Hello, beautiful souls!
Today’s focus is on “Taking Your Time Getting To Know People” – be it in work, friendship, or romantic connections.
In previous blogs and on the podcast, we explored the power of instincts and intuition, that subtle feeling in your stomach that speaks volumes when you meet someone for the first time. Amidst all the green flags and charming narratives, it’s crucial to pay attention to those tiny doubts, the moments when something doesn’t quite align.
Let’s talk about the importance of not rushing into things, especially in romantic relationships. In a world where actions often speak louder than words, it’s essential to discern between genuine intentions and superficial gestures. Men, often visual beings in love, and women, drawn to meaningful words, may find themselves caught in a whirlwind of promises.

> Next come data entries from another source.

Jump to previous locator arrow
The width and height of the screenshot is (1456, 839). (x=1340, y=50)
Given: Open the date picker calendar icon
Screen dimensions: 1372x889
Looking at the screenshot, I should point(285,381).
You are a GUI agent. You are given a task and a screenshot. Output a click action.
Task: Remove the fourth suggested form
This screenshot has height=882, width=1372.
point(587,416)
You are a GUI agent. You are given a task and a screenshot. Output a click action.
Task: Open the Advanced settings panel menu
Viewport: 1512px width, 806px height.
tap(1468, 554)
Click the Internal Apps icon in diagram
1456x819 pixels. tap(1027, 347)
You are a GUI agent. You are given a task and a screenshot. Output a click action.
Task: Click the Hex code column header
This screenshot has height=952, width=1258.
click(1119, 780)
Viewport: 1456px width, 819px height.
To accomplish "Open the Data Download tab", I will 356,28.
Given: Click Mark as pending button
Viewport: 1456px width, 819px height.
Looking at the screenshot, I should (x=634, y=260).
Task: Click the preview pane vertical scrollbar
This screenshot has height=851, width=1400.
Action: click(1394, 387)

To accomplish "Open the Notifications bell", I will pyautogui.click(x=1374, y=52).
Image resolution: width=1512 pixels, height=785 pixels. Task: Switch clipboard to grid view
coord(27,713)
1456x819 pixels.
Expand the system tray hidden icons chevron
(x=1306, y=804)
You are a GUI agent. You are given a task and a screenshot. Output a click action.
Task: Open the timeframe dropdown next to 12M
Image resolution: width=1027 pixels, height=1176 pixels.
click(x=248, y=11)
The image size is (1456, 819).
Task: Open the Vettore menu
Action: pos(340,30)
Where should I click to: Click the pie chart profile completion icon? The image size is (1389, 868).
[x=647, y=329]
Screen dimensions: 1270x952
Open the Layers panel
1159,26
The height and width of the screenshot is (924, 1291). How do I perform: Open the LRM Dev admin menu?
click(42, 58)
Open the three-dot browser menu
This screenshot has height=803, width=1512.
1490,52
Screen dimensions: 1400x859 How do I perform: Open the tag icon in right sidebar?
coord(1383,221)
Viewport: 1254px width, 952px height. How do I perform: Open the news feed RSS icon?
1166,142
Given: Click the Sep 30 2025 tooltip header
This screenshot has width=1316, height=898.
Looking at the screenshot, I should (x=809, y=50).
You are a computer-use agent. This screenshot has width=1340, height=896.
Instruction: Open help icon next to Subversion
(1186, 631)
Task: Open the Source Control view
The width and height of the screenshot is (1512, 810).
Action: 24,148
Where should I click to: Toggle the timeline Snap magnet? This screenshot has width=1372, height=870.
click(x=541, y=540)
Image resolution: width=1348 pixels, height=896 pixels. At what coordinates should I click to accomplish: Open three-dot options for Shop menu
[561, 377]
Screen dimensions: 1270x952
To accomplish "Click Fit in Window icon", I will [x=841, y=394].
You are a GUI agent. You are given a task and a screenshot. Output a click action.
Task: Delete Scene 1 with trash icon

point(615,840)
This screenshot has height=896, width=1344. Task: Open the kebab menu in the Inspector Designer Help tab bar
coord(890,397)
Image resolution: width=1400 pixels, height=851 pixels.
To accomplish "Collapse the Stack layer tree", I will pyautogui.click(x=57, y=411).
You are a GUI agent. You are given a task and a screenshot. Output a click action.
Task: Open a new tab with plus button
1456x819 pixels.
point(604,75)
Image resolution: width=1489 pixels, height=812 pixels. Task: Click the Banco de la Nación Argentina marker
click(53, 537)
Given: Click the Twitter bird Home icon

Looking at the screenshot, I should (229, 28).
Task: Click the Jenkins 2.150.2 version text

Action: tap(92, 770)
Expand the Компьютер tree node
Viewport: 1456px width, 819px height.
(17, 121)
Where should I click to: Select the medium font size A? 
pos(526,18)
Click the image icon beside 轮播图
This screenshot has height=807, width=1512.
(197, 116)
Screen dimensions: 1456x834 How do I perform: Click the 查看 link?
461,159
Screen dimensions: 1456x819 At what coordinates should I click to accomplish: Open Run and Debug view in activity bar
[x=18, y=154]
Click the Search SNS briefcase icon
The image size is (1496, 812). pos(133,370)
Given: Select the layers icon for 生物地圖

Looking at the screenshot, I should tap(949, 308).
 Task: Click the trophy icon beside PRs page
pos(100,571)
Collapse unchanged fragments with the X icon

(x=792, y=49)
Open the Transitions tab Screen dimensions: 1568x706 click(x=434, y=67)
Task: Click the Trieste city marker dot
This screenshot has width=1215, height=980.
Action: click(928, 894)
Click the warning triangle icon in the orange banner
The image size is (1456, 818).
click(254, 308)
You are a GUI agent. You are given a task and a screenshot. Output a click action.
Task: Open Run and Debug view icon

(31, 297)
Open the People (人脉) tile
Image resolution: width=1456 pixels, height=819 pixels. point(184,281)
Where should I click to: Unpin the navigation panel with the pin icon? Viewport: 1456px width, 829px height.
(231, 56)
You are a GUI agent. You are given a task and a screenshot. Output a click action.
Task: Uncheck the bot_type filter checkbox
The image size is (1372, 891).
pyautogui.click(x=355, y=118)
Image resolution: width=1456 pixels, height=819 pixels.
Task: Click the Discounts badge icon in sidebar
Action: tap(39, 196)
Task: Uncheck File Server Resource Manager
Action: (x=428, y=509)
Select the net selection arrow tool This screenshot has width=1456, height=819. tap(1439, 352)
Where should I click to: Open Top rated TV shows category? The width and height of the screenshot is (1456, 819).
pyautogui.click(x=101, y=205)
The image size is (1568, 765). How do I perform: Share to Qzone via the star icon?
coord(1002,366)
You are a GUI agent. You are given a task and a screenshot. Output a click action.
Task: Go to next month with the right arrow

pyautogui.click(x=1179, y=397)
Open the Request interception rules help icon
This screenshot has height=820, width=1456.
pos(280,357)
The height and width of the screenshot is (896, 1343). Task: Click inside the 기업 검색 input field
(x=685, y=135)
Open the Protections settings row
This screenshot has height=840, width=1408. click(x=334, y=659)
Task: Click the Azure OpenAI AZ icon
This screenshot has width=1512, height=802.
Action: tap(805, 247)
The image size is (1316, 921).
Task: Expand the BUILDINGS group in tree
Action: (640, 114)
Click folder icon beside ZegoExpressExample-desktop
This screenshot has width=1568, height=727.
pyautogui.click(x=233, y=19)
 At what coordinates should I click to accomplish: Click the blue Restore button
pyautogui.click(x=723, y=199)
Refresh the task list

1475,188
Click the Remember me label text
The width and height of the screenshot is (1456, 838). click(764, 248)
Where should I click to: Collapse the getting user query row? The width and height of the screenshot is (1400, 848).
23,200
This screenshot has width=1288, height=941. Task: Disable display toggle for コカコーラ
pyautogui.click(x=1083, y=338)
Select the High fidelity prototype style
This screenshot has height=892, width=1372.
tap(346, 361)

I want to share a valuable insight: taking your time doesn’t mean being suspicious or distant. It’s about allowing connections to develop organically. Consider giving yourself at least two to three months of genuine dating – engaging in fun activities, deep conversations, and meaningful experiences without necessarily diving into physical intimacy. Really getting to know someone before adding in the added layer of oxytocin ( the attachment hormone released when you have sex)
For those navigating relationships with lower self-worth, this waiting period can be a sanctuary. It provides a buffer against heightened anxiety and allows you to observe how the other person responds to your pace and boundaries. It also allows you to witness if your pace is respected by the other person or if they are ‘just after sex’.
Now, let’s touch on a sensitive topic: the masks people wear. Even when people appear to be a ‘good person’ they can be wearing a mask and be very good at hiding who they truly are. Psychopaths and narcissists may hide behind facades of charity and philanthropy, exemplified by the shocking case in the UK of Jimmy Saville ( he fooled the entire UK that he was a philanthropist who wanted to help kids…..I’ll leave you to google the rest). Taking your time allows you to see beyond the surface and witness the true colors of those around you. People can only wear those masks for so long before they start to make mistakes and get confused by their own lies, so this is why taking your time with someone is so important.
The magic formula shared with me suggests two to three months of casual dating and six months as a milestone for evaluating the potential for a long-term relationship. At the six-month mark, masks tend to slip, revealing authentic selves. It’s a moment of truth where you decide if this connection aligns with your vision for the future.
I encourage you to be the CEO of your life, setting the pace and determining what feels right for you. Be smart about who you bring into your life / your business because once they are there, they could be there to stay. If anxieties arise, communicate openly with your potential partner and observe their response. A caring, understanding reaction speaks volumes about their character.
Remember, taking your time is a form of self-love and empowerment. You’re not being needy; you’re valuing yourself enough to express your feelings and ensuring that the journey aligns with your pace.
You are the CEO of your life and that includes being smart about who gets to come in and share it. Think about those high ranking jobs where the CEO has to be involved in the interviewing process. Those positions take three to five interviews in some cases before you get the job, so factor this in before inviting anyone so openly into sharing your World.